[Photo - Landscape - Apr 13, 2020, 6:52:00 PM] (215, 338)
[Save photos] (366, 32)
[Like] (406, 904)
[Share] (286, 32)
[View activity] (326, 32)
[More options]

=======

### EXERCISE PROMPT
With the line containing "[Save photos] (366, 32)" as the start and the last line of the entries as the end, print that whole span exactly.

### PROBLEM SOLUTION
[Save photos] (366, 32)
[Like] (406, 904)
[Share] (286, 32)
[View activity] (326, 32)
[More options]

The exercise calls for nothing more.